[99% SOLVED] How to match Cyrillic characters with a regular expression

Off-topic posts of interest to the "Everything" community.
Post Reply
Debugger
Posts: 565
Joined: Thu Jan 26, 2017 11:56 am

[99% SOLVED] How to match Cyrillic characters with a regular expression

Post by Debugger »

Text Editor:
Finding Russian sentences containing one or more dots and dashes and number and comma etc. and it is very important to look only in one line!


[ЁёА-Яа-я„«—]

example:
Что такое стиль. Настольная книга для писательницы
Что такое стиль. Настольная книга для писательницы - 2
Что такое стиль. Настольная — писательницы -
3. Что такое стиль. Настольная книга для писательницы
Last edited by Debugger on Thu Apr 18, 2019 9:15 am, edited 1 time in total.
therube
Posts: 4580
Joined: Thu Sep 03, 2009 6:48 pm

Re: How to match Cyrillic characters with a regular expression

Post by therube »

(Of course I'm not following, but...)


Separate your letters out first.

regex:[ЁёА-Яа-я] (or regex:[ЁёА-я], I think)
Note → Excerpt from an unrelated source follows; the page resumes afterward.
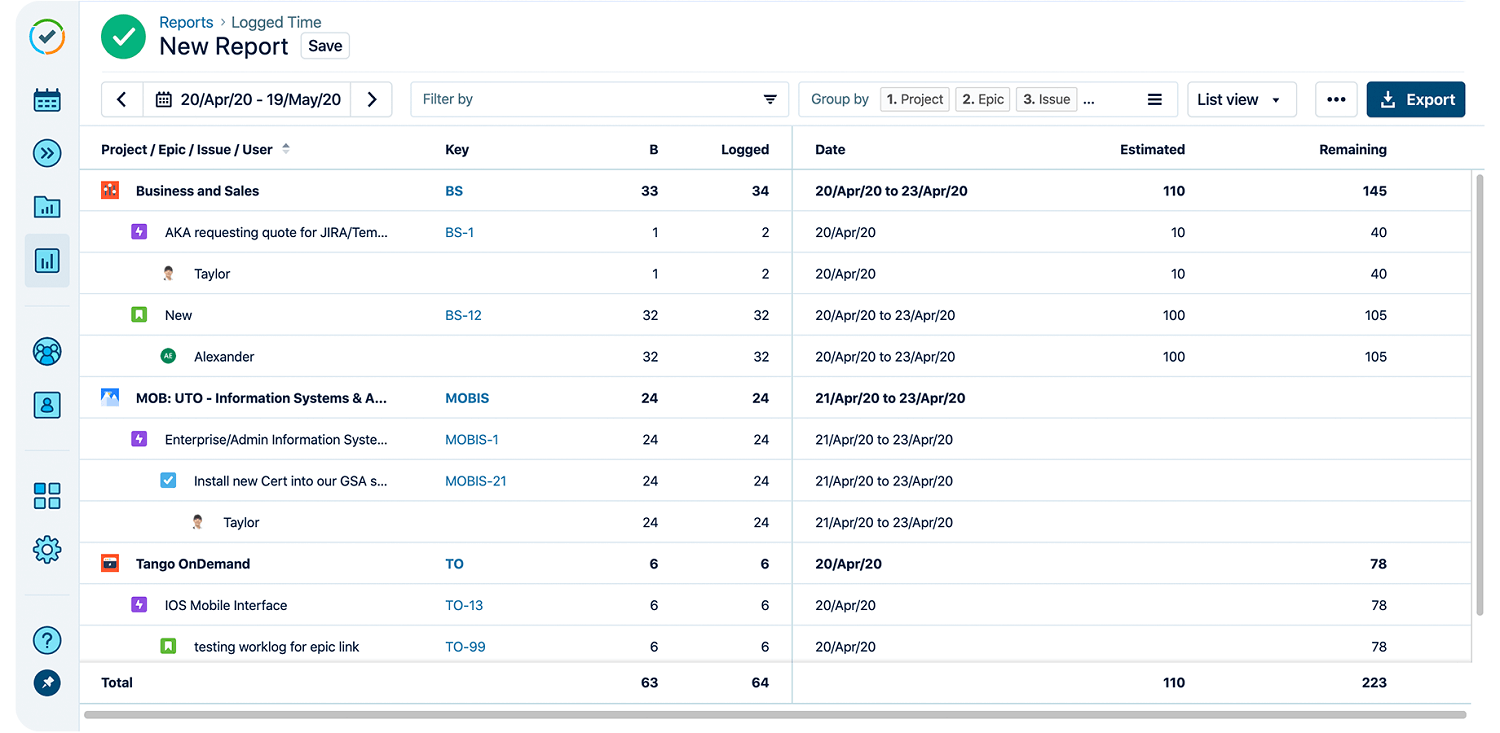
Task: Click the Export button
Action: pyautogui.click(x=1416, y=99)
> В цепях древней тайны.mp3
> Славься, Русь!.mp3

Then add your punctuation.
Will that work?

regex:[ЁёА-Яа-я] regex:[,„«—]+

> Славься, Русь!.mp3
Debugger
Posts: 565
Joined: Thu Jan 26, 2017 11:56 am

Re: How to match Cyrillic characters with a regular expression

Post by Debugger »

Regular expression WRONG.
Bad match of all characters in one line.
Finding virtually the some text than it should. It should not match normal text, for example, without searching for CHARACTER and other characters throughout the text, rather than being strictly defined on a single line that contains at least a text in Russian.

Not need operator regex:


Example:

Line1: Russian text and or not and other char
Line2: Russian text
Line3: Polish text
(Separator)Line4:===
Line5: Russian text and or not and other char
Line6: Russian text
Line7: Polish text
(Separator)Line8:===
Debugger
Posts: 565
Joined: Thu Jan 26, 2017 11:56 am

Re: How to match Cyrillic characters with a regular expression

Post by Debugger »

void - Well, yes, but I can not find anything on the subject that a regular expression in one line must include strictly defined characters (Russian), can not contain mixed text, English, Polish, German and other the same characters, etc.

.+[ЁёА-Яа-я.,„”"«—0-9)(]\n
void
Developer
Posts: 15096
Joined: Fri Oct 16, 2009 11:31 pm

Re: How to match Cyrillic characters with a regular expression

Post by void »

Requires PCRE in multiline mode:

^([\p{Cyrillic}]+[\-\.—0-9]+[\p{Cyrillic}\-\.—0-9]*|[\-\.—0-9]+[\p{Cyrillic}]+[\p{Cyrillic}\-\.—0-9]*)$

This will also match at least one Cyrillic character, which I assume you want, otherwise it would match a long string of numbers or dashes or dots.

^ = match start of string (or line, in multiline mode)
[] = match character in a set
\p{Cyrillic} = match a Cyrillic character
\- = match a literal -
\. = match a literal .
+ = match previous element one or more times.
* = match previous element zero or more times.
$ = match end of string (or line, in multiline mode)
Debugger
Posts: 565
Joined: Thu Jan 26, 2017 11:56 am

Re: How to match Cyrillic characters with a regular expression

Post by Debugger »

Unfortunately, I do not use PCRE, but I switched to the Onigmo engine and it will work.

I have modified a of the regex:
^([\p{Cyrillic}]+[\-\.\,\!\…\?\(\)\„\”\,\;\\\/\*\#\@\&\:\.x{200B}—0-9\s]+[\p{Cyrillic}\-\.\,\!\…\?\(\)\„\”\,\;\\\/\*\#\@\&\:\.x{200B}—0-9\s]*|[\-\.\,\…\?\(\)\„\”\,\;\\\/\*\#\@\&\:\.x{200B}—0-9\s]+[\p{Cyrillic}]+[\p{Cyrillic}\-\.\,\!\…\?\(\)\„\”\,\;\\\/\*\#\@\&\:\.x{200B}—0-9\s]*)$

but wrong regex

Text included:
\p{Cyrillic}
!
!!
!!!
!!!!
?
??
???
… (unicode)
— (unicode)
-
.
..
...
,
0-9
(
)
„ (unicode)
„ (unicode)
"
\s (space)
\
/
\x{200B} or really maybe .\x{200B}
*
#
@
&
:
;
Post Reply